“乱臣贼子!?”站在杨松身后的杨伯撇了撇嘴角,冷笑道:“那又如何?西川刘璋,那可是正宗的汉室宗亲,如今还不是屈膝投降?说句大不敬的话,如今大汉朝早已名存实亡,乱臣贼子又如何,这世道,最终看得还是谁的拳头大,而不是谁肚子里喝的墨水多。”
“你……”阎圃面色紫涨,被气得不轻。
“住嘴!这话,岂是你能说的!?”杨松面色一变,连忙厉声喝道,汉室虽然名存实亡,但余威犹在,强如擎天城,表面上也要对汉室表示一番恭敬,这话若是传出去,恐怕自己这位兄弟死的会很难看。
杨松向张鲁躬身道:“师君,三弟虽然鲁莽,但其言却也并非不无道理,如若投降吴王,至少可保得师君身家性命,也可保全汉中两百万子民的身家性命,但若硬抗,即便这次能击退吴王大军,但玉石俱焚之下,留下来的,却是一个生灵涂炭的汉中,还望师君三思啊!”

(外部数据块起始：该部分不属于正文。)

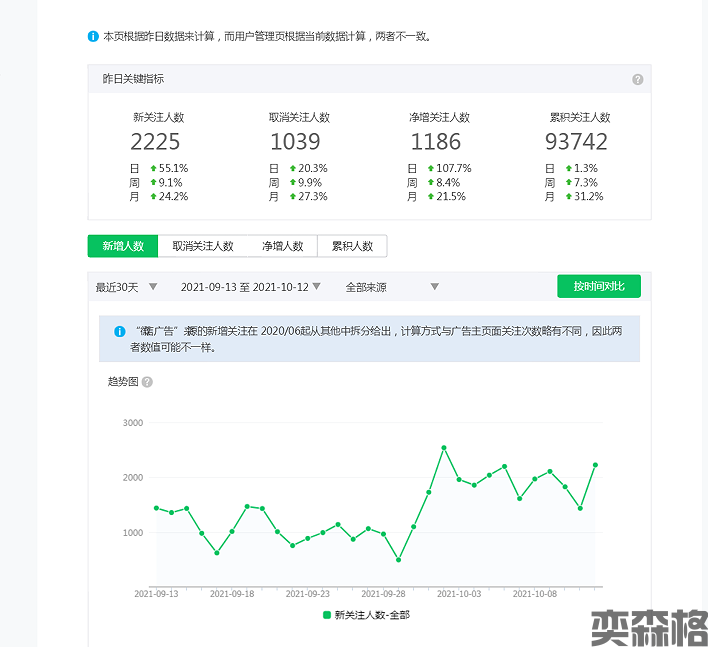
Task: Click the green legend swatch for 新关注人数-全部
Action: click(326, 615)
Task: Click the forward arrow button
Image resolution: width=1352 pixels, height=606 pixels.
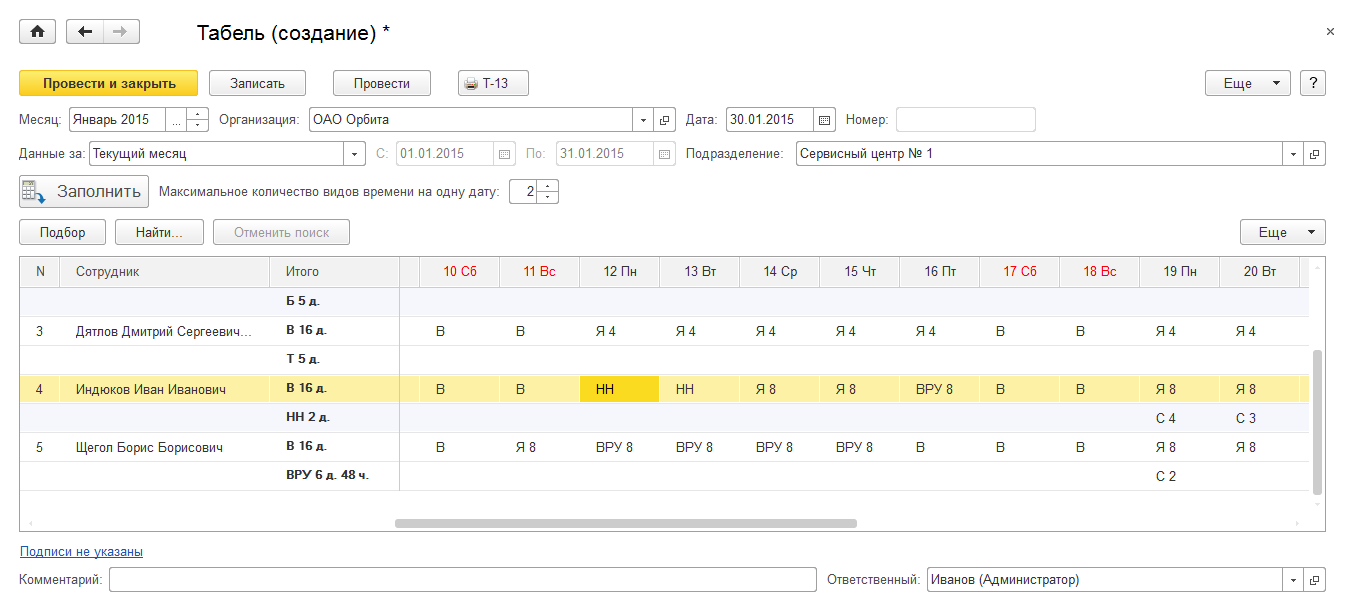Action: [120, 32]
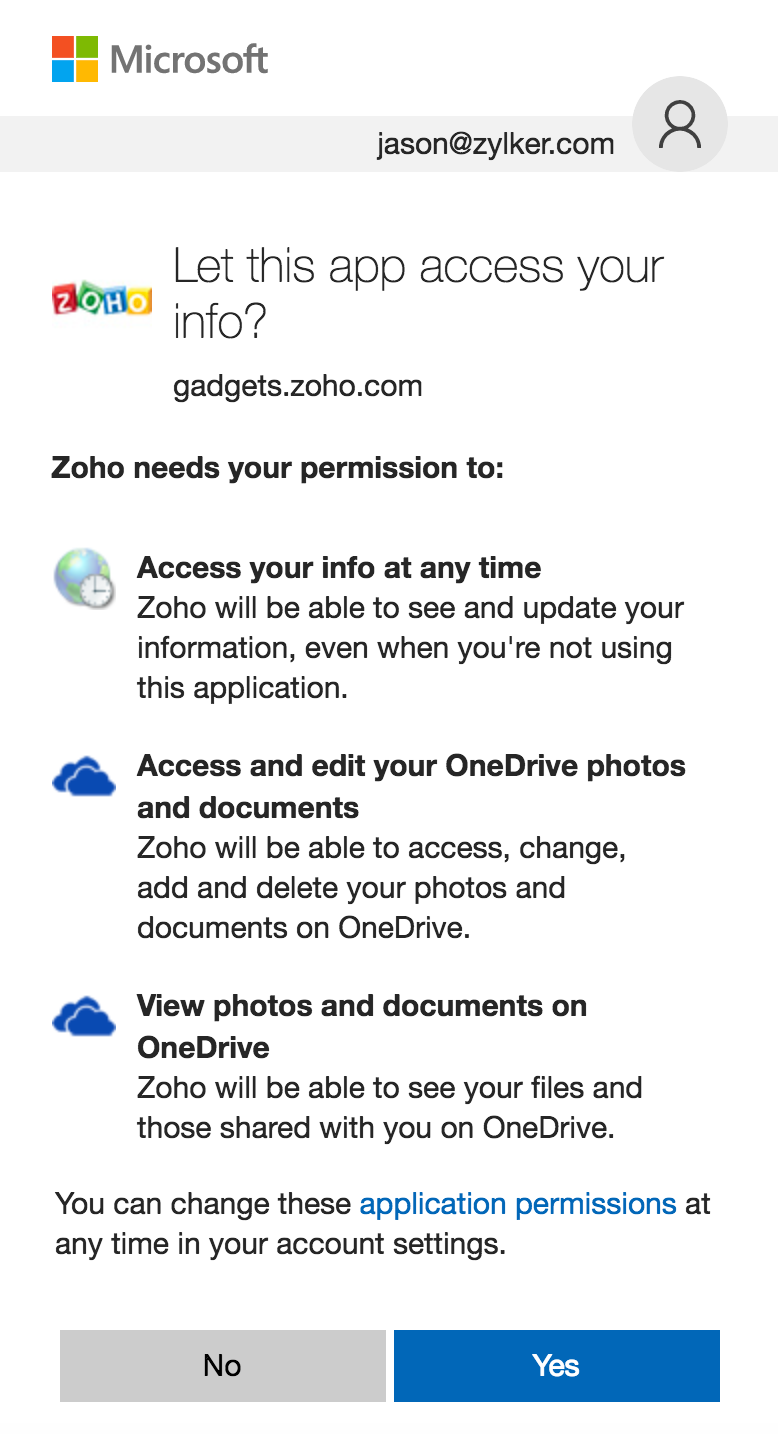Click the Zoho app logo
The image size is (778, 1434).
pyautogui.click(x=102, y=298)
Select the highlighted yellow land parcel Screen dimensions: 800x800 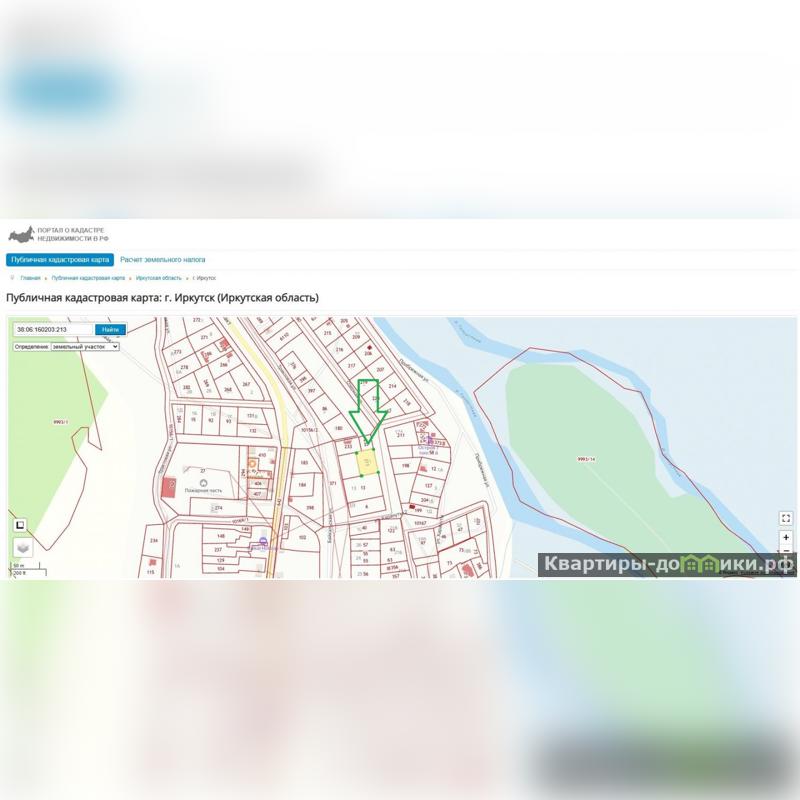[x=367, y=463]
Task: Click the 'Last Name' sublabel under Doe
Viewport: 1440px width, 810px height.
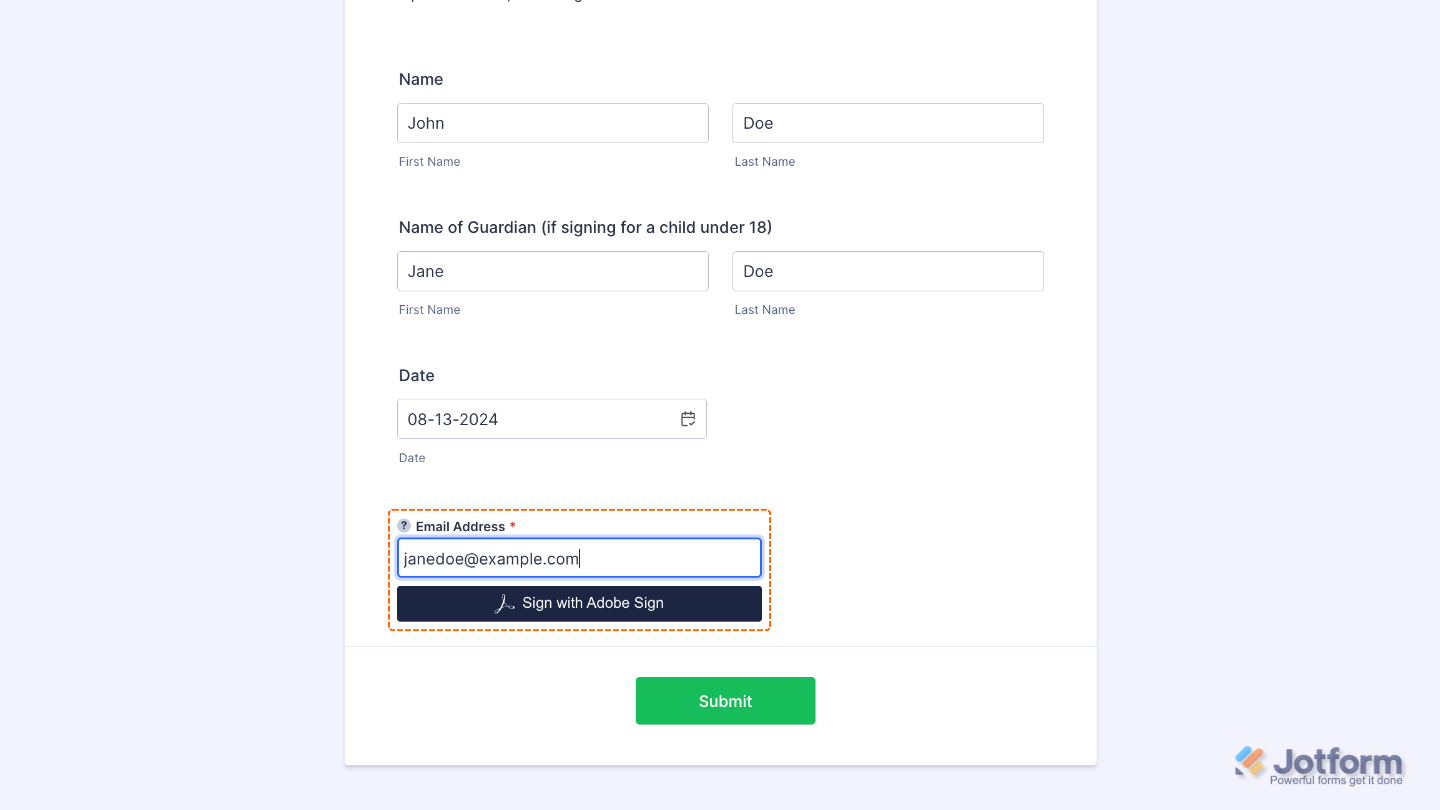Action: [x=764, y=161]
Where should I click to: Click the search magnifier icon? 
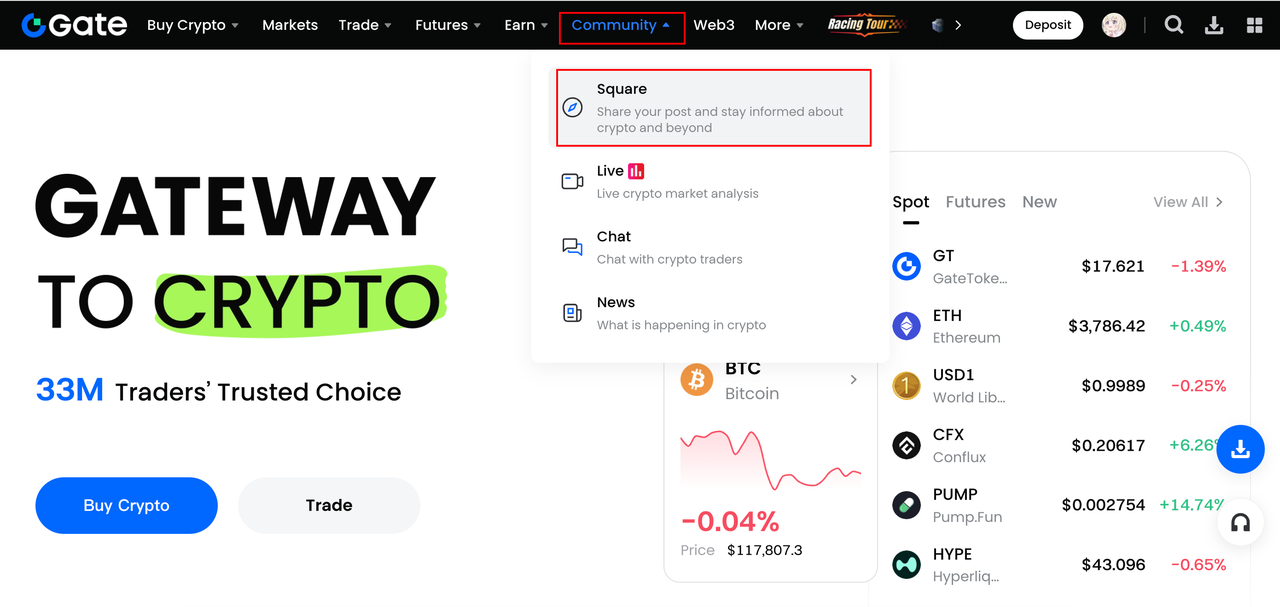coord(1174,25)
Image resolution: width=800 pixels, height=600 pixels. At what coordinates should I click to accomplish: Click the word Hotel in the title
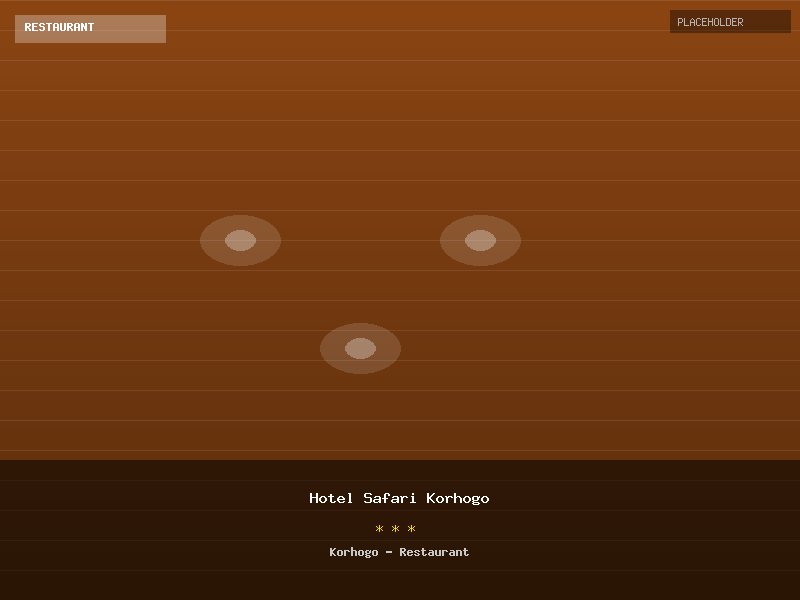[x=331, y=498]
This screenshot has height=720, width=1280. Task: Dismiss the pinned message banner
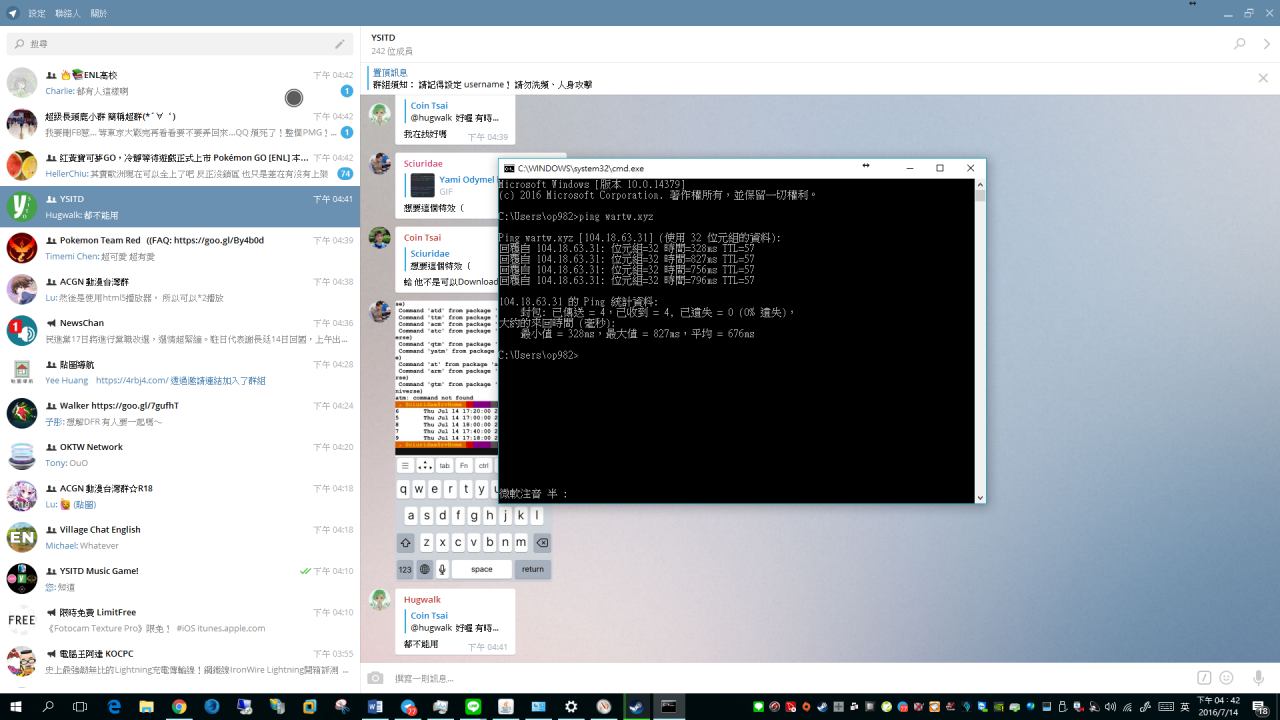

张鲁面色微变,杨松这句话却是击中了他的要害,身为五斗米教教主,身负济世救民的枷锁,于他自己而言,先是五斗米教的教主,然后才是汉中太守,凡事必先考虑五斗米教的生死存亡,当五斗米教的生存和汉中的自治权产生冲突的时候,张鲁还是更倾向于保全五斗米教牺牲汉中的自治权。
于东汉末年的时势而言,张鲁这种思想实在算得上一朵奇葩,不过张鲁终究也是割据一方的军阀,能据有汉中这一片基业,自有其过人之处,不会草率的做出投降的决定。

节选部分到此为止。